— Extrait du document —
---+---
Fred Itadi, lui aussi sous les couleurs d’African Parks, a dominé le semi en 1 h 37, précédant d’une minute le jeune Arnaud Mbongo, tandis que la distance reine a souri à Djibil Agnouka, vainqueur du marathon en 3 h 49 et nouveau héros des pistes forestières.
Courir pour la conservation du parc
Au-delà des chronos, chaque souffle portait un message clair : préserver la mosaïque d’écosystèmes d’Odzala-Kokoua. « Courir au milieu des éléphants est un privilège qu’il faut mériter en protégeant la forêt », rappelle Elza Gillman, directrice de Kamba et cheville ouvrière d’un projet conçu dès la période Covid.
La ministre a saisi la perche tendue par l’organisation. Devant les caméras, elle a promis d’inscrire l’épreuve au calendrier national et de mobiliser, dès l’an prochain, un réseau de partenaires touristiques pour faire rayonner cette compétition au-delà des frontières du bassin du Congo.
Cette volonté politique est vécue comme un tournant par les équipes d’African Parks, gestionnaire du parc, et par les communautés riveraines. Plus de visibilité signifie davantage de visiteurs, donc plus d’emplois et un surcroît de moyens pour la conservation, rappelée partout sur les banderoles vertes.
---+---
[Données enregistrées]
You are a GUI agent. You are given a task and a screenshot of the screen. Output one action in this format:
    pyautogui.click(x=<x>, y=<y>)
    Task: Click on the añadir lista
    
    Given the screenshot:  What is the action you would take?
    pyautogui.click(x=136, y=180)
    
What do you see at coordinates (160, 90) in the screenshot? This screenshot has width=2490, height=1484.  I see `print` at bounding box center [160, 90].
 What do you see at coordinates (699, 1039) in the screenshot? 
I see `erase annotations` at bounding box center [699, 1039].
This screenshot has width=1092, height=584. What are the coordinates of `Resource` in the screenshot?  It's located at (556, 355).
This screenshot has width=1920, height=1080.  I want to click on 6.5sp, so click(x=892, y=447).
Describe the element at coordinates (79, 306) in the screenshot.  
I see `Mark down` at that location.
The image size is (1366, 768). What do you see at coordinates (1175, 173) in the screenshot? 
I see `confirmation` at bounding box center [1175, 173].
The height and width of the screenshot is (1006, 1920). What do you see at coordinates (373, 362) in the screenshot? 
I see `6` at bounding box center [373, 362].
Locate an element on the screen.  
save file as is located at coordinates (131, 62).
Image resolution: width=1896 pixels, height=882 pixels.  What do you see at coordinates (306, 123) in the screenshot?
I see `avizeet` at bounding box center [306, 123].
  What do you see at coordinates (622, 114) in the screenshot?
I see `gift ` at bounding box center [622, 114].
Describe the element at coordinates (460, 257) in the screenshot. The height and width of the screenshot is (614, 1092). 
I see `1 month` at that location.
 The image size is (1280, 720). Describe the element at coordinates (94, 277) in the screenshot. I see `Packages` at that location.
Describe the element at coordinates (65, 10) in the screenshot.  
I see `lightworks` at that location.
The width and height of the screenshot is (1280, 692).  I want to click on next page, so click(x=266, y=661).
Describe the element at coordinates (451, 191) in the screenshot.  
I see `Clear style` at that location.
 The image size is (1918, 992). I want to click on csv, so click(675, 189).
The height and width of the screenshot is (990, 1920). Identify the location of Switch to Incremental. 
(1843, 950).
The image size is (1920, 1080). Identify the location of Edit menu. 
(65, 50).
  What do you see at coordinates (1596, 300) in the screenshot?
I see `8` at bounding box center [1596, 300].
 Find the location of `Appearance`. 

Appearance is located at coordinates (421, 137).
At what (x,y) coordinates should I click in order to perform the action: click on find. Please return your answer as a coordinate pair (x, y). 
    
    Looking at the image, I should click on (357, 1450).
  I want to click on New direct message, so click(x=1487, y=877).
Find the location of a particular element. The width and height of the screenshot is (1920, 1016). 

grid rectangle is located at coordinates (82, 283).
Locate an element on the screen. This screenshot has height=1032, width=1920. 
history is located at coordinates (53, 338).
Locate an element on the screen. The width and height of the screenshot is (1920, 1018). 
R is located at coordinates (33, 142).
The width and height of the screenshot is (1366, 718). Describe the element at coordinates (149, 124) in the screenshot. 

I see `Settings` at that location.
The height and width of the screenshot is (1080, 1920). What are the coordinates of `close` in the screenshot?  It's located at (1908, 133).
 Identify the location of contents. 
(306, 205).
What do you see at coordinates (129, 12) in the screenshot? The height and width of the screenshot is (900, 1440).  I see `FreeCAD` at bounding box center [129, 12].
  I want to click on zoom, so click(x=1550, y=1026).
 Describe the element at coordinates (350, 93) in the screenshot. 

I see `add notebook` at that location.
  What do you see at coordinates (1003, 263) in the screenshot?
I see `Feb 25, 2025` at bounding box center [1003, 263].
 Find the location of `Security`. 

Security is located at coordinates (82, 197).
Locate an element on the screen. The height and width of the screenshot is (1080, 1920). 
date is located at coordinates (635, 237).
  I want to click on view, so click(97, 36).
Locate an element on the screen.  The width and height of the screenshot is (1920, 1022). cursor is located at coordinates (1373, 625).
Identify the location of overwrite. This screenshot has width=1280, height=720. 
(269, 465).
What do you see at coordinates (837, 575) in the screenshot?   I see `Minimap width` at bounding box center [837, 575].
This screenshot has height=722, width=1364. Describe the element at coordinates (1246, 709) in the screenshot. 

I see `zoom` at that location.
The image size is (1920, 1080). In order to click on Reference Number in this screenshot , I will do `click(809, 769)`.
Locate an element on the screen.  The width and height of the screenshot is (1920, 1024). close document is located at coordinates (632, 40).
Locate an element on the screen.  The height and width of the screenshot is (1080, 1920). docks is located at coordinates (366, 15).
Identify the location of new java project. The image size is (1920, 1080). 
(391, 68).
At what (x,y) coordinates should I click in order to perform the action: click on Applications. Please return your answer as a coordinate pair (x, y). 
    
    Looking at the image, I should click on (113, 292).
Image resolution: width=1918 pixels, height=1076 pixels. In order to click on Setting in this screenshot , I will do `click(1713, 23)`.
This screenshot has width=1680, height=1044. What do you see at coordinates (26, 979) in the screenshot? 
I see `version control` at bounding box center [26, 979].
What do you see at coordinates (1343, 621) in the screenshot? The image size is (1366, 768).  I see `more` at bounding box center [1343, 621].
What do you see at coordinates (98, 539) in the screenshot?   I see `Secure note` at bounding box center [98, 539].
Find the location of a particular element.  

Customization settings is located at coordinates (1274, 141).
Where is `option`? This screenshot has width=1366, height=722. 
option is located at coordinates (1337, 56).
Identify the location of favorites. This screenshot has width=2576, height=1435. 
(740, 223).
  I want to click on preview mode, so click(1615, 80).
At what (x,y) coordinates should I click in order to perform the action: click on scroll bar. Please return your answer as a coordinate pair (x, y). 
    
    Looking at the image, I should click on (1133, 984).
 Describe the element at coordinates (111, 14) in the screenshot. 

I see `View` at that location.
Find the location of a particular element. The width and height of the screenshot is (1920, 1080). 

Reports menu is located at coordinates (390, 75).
---+---
— Consignes de travail —
**1.** D'après l'extrait sur la course d'Odzala-Kokoua, qui a remporté le marathon, et en quel temps ?
**2.** Poursuivez l'extrait sur la course d'Odzala-Kokoua à partir de sa dernière phrase.
Les lignes ci-dessus n'ont aucun lien avec l'extrait.

— Réponses rédigées —
**1.** Djibil Agnouka a remporté le marathon en 3 h 49.

**2.**
Objectif 2025 : un rendez-vous mondial
Pour la directrice de Kamba, l’objectif est clair : « D’ici 2025, nous voulons accueillir des athlètes élite, rendre le tracé mesuré par World Athletics et proposer un village-expo où artisans et guides présenteront le meilleur de la culture nord-congolaise ».
Un tel saut qualitatif suppose des logistiques solides : navettes régulières depuis l’aéroport d’Owando, signalétique multilingue, système de chronométrage électronique et station médicale renforcée. Les sponsors, déjà impliqués dans les infrastructures vertes, se disent prêts à accompagner cette montée en gamme.
De l’initiative confinée au phénomène viral
L’histoire du marathon rappelle pourtant des débuts confidentiels : en 2020, une poignée de passionnés parcourait la piste du lodge de Mboko au village de Mbomo, juste pour tuer l’ennui du confinement. L’expérience a fait boule de neige et s’est formalisée dès 2021.
Rapprocher la forêt des réseaux sociaux fut alors une priorité. Grâce aux stories captées par les premiers finishers, la communauté running de Brazzaville et Pointe-Noire a découvert un décor digne d’un documentaire. Depuis, les inscriptions en ligne explosent à chaque ouverture de la plateforme.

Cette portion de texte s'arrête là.